看著愛麗兒俏皮的摸樣,裏奧這才有些安心,她應該真的沒有把剛才的事情放在心上。
“你的品味果然就是這樣。”冰冷的聲音居高臨下,裏奧微微揚起臉來,看見面無表情的萊德溫特從自己身邊走過。
裏奧在那一瞬間咬牙切齒起來,隨即笑了笑道:“是啊,我的品味就是這樣而已,不然怎麽會從中央圖書館跳下來呢?”
萊德溫特的背影微微頓了頓,他知道裏奧的意思,就是自己和愛麗兒是同一個等級的。
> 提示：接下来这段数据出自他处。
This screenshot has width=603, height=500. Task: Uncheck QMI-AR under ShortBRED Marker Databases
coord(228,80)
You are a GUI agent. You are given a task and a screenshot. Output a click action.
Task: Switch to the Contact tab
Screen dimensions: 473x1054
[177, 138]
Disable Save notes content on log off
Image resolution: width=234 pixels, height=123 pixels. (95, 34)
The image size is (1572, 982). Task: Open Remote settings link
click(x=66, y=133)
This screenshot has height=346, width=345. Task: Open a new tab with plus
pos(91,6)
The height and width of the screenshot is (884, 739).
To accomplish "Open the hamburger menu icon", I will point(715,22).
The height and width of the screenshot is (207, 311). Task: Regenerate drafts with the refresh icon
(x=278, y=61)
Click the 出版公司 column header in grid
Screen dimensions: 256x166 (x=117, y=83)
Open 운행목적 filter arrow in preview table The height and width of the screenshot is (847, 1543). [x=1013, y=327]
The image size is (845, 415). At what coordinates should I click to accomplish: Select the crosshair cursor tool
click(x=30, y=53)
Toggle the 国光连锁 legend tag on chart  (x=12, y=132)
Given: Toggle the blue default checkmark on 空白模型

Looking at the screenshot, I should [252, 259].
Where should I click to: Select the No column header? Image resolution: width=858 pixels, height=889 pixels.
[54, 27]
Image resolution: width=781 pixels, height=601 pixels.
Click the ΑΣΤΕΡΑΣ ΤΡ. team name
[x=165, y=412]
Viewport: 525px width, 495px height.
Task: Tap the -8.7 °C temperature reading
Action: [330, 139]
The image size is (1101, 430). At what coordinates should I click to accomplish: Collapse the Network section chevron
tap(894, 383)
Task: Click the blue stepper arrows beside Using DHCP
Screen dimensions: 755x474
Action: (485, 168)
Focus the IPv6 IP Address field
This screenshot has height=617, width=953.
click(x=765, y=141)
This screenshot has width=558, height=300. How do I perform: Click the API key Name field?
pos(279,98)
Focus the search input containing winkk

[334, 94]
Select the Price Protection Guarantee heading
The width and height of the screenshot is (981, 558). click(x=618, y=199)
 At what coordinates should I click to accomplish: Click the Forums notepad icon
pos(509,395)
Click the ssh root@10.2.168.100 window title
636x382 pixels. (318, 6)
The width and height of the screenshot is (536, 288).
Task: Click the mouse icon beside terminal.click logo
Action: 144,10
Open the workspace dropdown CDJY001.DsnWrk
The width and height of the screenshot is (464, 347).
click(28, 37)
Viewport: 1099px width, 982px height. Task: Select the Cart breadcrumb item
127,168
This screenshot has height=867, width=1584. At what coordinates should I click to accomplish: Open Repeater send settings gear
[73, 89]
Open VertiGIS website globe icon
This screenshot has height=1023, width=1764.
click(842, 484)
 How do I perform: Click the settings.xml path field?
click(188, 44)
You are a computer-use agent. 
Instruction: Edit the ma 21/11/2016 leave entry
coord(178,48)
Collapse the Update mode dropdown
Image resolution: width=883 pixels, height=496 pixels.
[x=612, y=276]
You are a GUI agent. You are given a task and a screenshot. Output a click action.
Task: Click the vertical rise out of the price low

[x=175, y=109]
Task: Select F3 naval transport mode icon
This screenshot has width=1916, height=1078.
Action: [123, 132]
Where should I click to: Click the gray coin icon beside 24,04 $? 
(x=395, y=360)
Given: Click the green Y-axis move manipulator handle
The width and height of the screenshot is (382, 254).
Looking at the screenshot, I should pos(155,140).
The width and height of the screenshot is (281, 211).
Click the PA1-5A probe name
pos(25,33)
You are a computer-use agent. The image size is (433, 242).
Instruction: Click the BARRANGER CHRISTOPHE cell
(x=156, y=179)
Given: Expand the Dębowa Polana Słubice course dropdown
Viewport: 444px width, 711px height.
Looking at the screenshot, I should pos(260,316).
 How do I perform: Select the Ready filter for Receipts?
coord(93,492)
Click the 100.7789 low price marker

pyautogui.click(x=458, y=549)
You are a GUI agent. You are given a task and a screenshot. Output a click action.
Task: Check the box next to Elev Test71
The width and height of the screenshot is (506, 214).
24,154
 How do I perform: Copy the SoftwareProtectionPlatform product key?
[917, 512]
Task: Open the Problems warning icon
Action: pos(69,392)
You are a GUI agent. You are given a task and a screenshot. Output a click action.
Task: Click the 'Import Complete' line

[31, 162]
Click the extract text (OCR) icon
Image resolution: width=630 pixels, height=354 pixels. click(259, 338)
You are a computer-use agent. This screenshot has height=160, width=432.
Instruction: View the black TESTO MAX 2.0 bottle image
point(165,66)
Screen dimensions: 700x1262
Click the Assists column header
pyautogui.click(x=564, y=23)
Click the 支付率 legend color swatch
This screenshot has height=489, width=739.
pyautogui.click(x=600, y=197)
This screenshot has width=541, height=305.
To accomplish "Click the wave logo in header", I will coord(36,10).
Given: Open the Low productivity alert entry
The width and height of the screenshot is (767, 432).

他有些氣惱,要不是梅蘭尼突然趴到自己的背上,他真不懷疑自己會回過身去將這個不知道天高地厚的少年……萊德溫特忽然苦笑了笑,自己又能將這個不知道天高地厚的少年怎麽樣呢?
一直走出教室,梅蘭尼難得沒有嘮嘮叨叨個沒完。
來到中央圖書館的陰影下,萊德溫特這才開口說:“梅蘭尼,一旦你沉默就表示你有什麽話想說。”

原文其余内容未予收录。